§ Work required
All entries below must be output word for word, and the pictures left behind.

§ Dataset entries
--------------------

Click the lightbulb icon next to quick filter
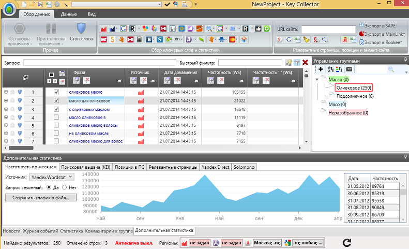 (288, 63)
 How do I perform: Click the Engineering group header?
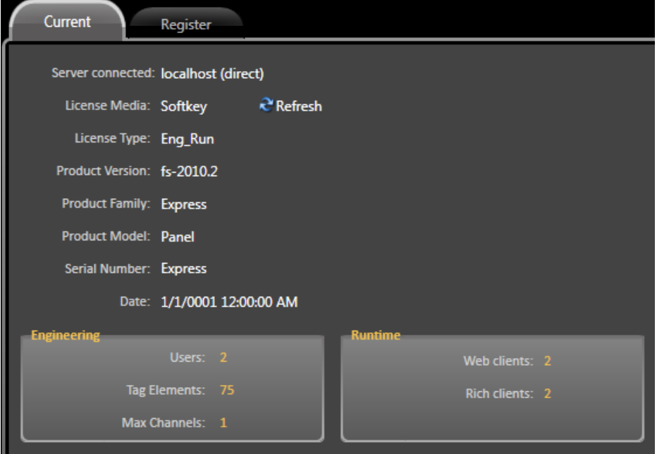[66, 336]
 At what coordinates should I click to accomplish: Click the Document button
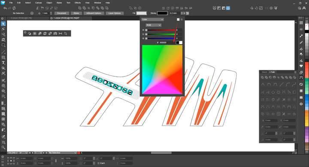click(x=62, y=13)
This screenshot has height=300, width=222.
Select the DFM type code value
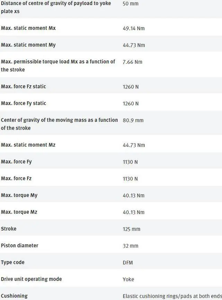tap(128, 263)
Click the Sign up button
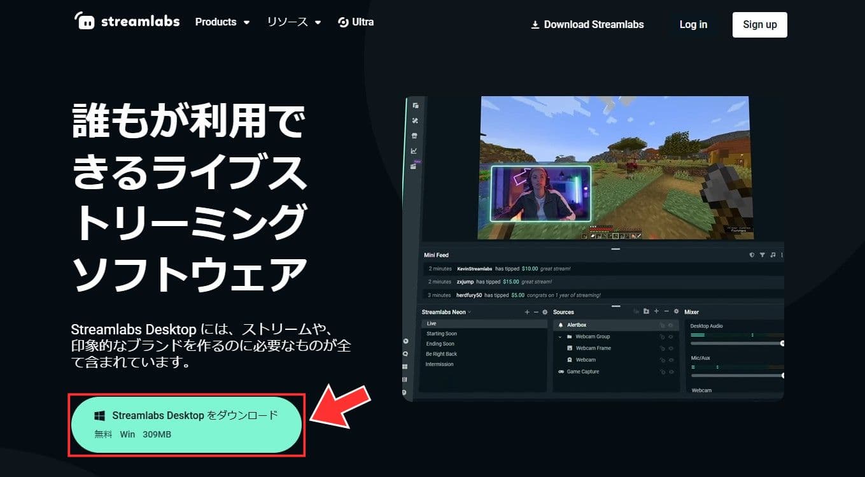The image size is (865, 477). (759, 24)
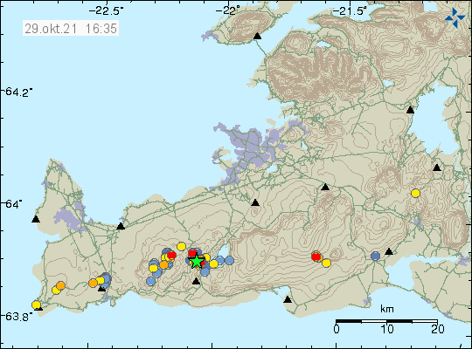Click the lone yellow circle north of quake cluster

(x=181, y=247)
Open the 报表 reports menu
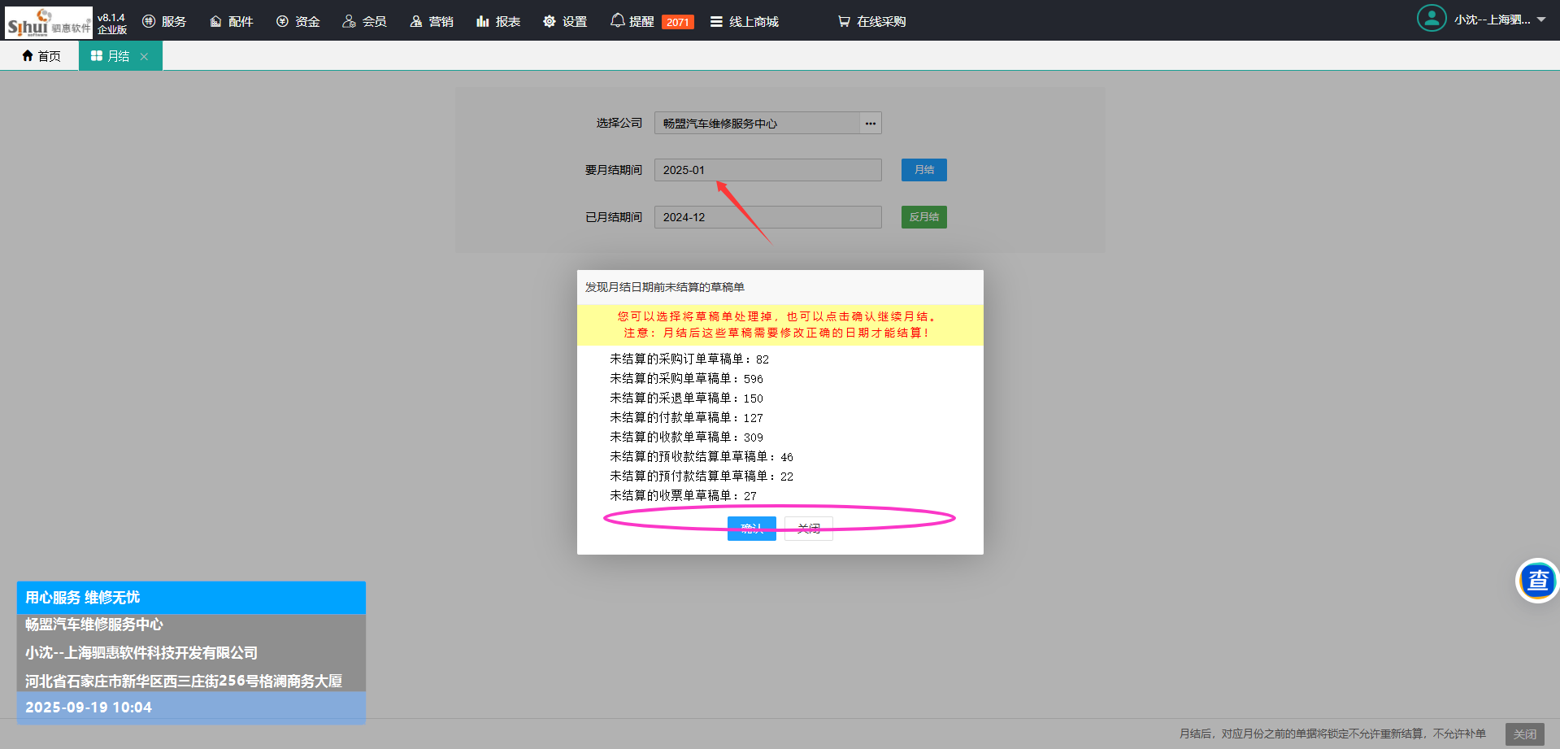The width and height of the screenshot is (1560, 749). click(x=498, y=21)
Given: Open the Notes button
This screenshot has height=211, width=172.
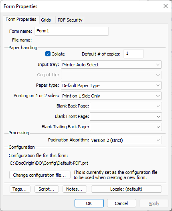Looking at the screenshot, I should [x=75, y=189].
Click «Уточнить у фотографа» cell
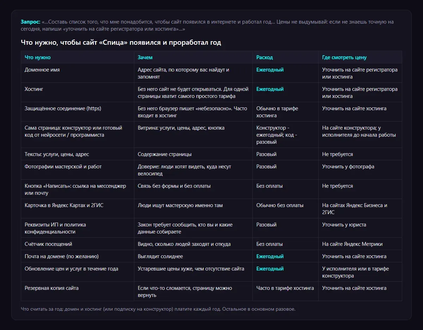 pyautogui.click(x=360, y=170)
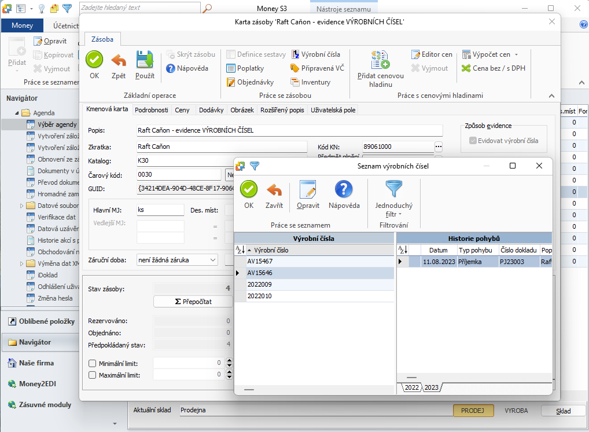Open Výpočet cen dropdown arrow

tap(516, 55)
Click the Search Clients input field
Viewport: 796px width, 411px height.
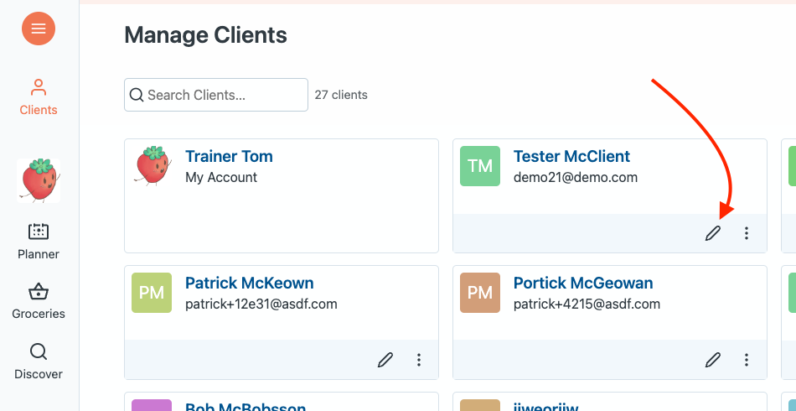216,95
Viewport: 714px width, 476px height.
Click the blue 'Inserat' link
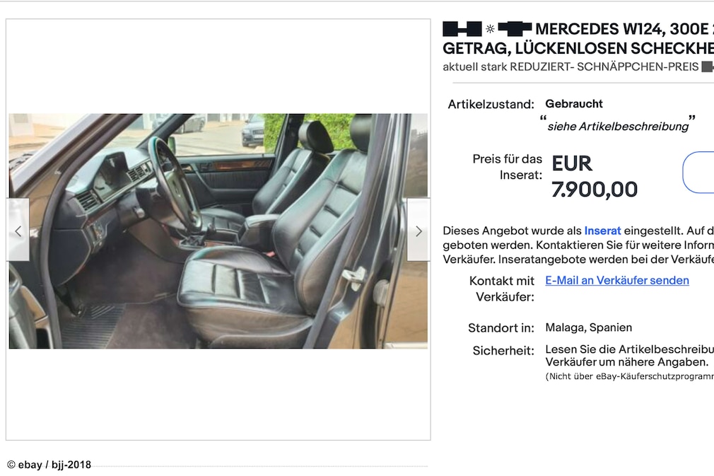pyautogui.click(x=602, y=231)
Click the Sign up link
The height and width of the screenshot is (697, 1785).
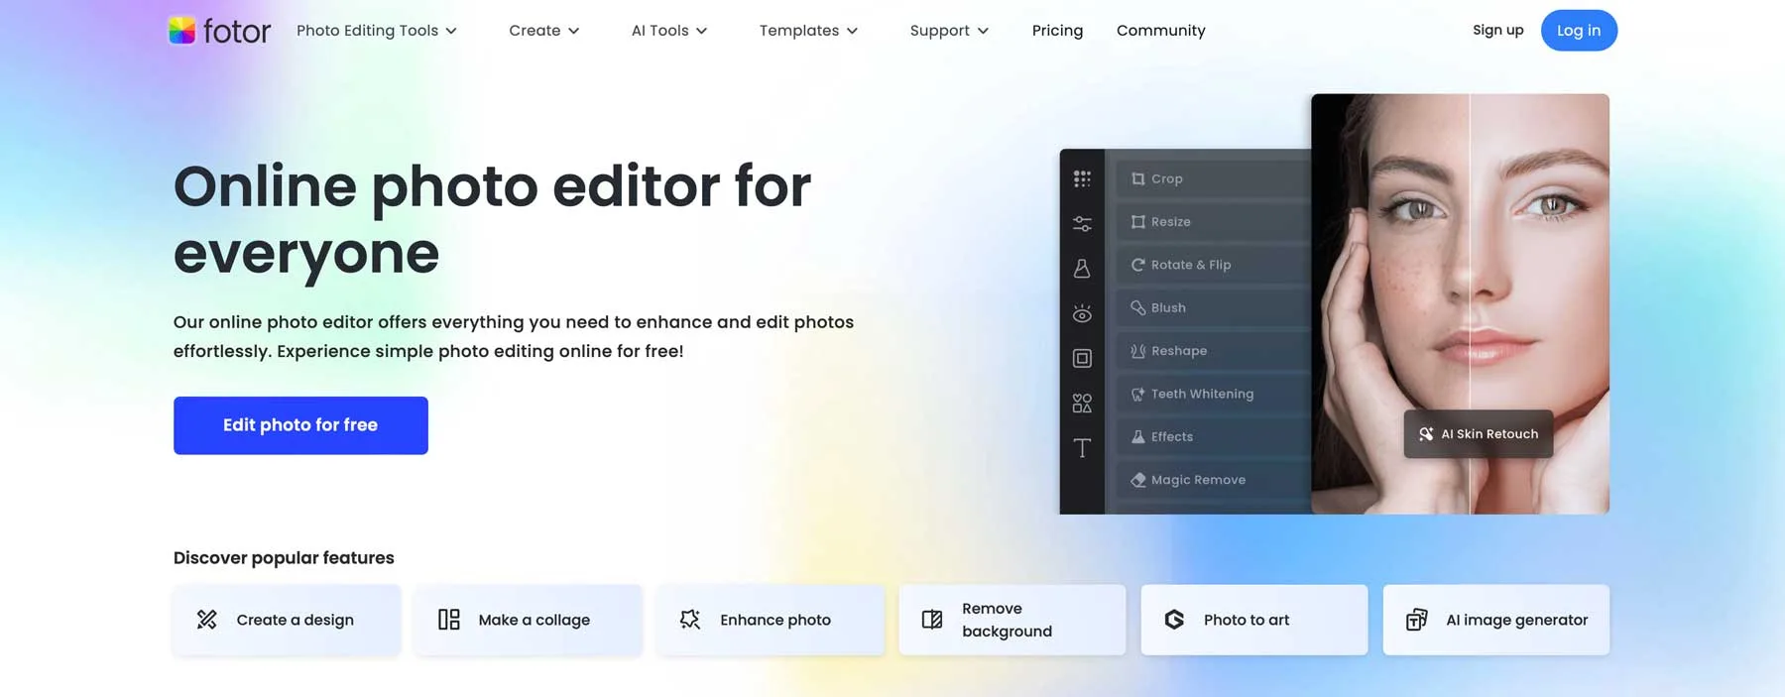(x=1498, y=30)
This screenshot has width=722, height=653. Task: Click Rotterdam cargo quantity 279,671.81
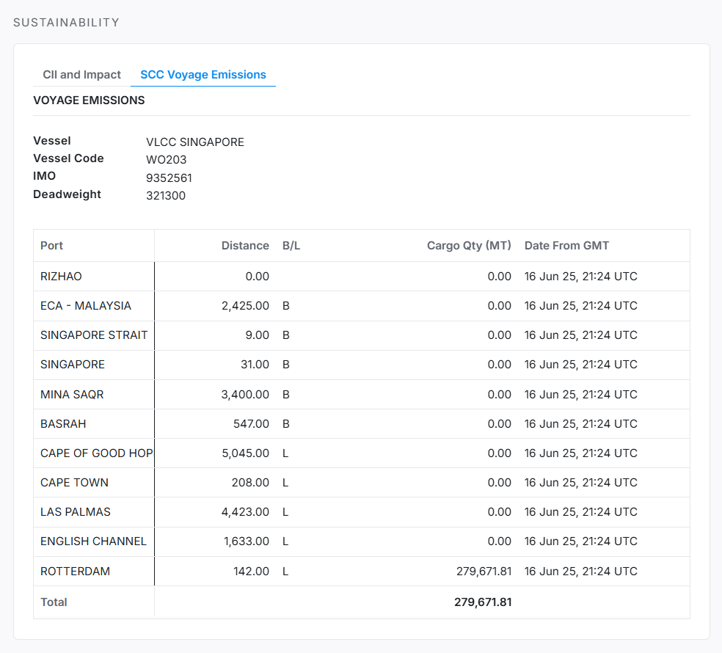[482, 572]
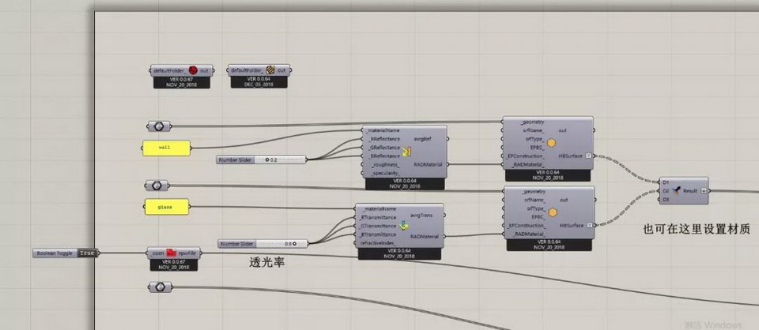Click the slider grip showing 0.2

click(268, 159)
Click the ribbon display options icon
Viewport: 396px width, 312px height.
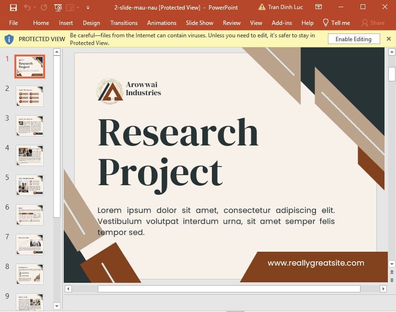(318, 7)
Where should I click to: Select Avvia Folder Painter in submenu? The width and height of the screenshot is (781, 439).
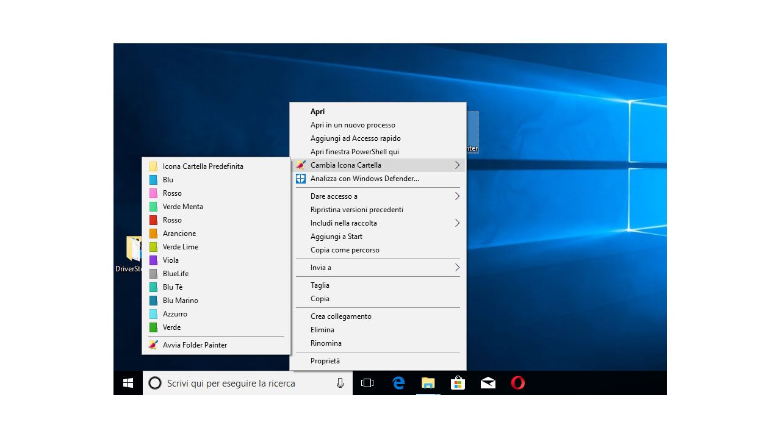click(195, 345)
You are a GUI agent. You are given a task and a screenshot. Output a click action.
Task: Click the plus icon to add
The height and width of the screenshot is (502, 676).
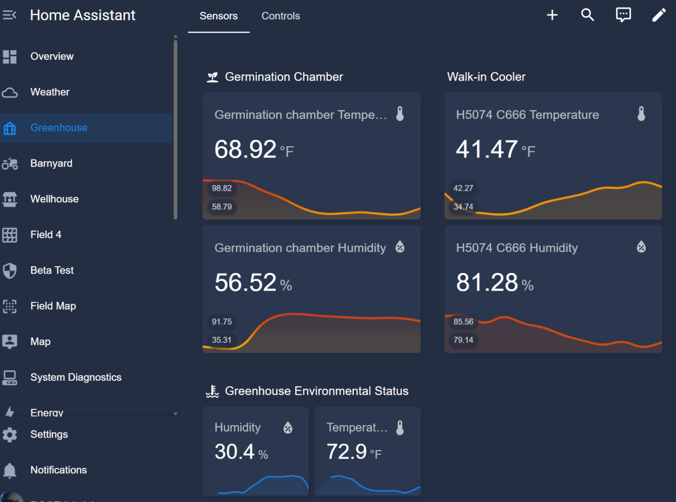click(552, 15)
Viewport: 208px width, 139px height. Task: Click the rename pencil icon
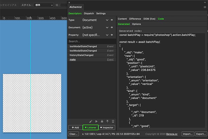[x=91, y=121]
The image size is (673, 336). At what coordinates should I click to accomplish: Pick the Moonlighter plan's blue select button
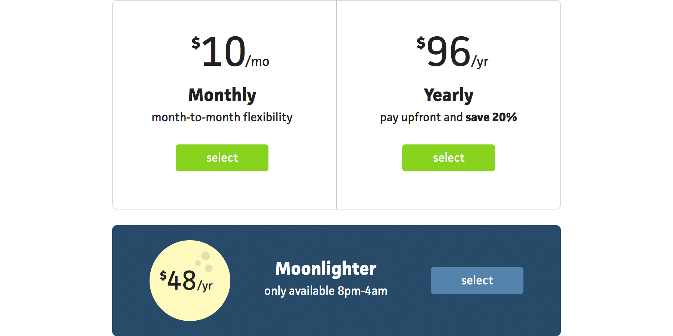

--------------------

§ Result below
Click the lightbulb icon next to quick filter
 (288, 63)
 How do I perform: Click the Engineering group header?
[66, 336]
 At what coordinates should I click to accomplish: Click the Document button
click(x=62, y=13)
This screenshot has height=300, width=222.
Select the DFM type code value
tap(128, 263)
Click the Sign up button
The image size is (865, 477). (759, 24)
Click the lone yellow circle north of quake cluster

(x=181, y=247)
Open the 报表 reports menu
The width and height of the screenshot is (1560, 749). click(x=498, y=21)
Given: Open the Notes button
This screenshot has height=211, width=172.
Looking at the screenshot, I should [x=75, y=189].
Click «Уточнить у фотографа» cell
 pyautogui.click(x=360, y=170)
Open Výpočet cen dropdown arrow

tap(516, 55)
Click the Search Clients input field
Viewport: 796px width, 411px height.
216,95
Viewport: 714px width, 476px height.
Click the blue 'Inserat' link
pyautogui.click(x=602, y=231)
Click the Sign up link
The height and width of the screenshot is (697, 1785).
(x=1498, y=30)
This screenshot has width=722, height=653. Task: Click Rotterdam cargo quantity 279,671.81
[482, 572]
Click the slider grip showing 0.2

click(268, 159)
Click the ribbon display options icon
Viewport: 396px width, 312px height.
(318, 7)
Where should I click to: Select Avvia Folder Painter in submenu? The width and height of the screenshot is (781, 439).
click(195, 345)
You are a GUI agent. You are given a task and a screenshot. Output a click action.
Task: Click the plus icon to add
The height and width of the screenshot is (502, 676).
click(552, 15)
Viewport: 208px width, 139px height. Task: Click the rename pencil icon
[x=91, y=121]
The image size is (673, 336). At what coordinates should I click to accomplish: Pick the Moonlighter plan's blue select button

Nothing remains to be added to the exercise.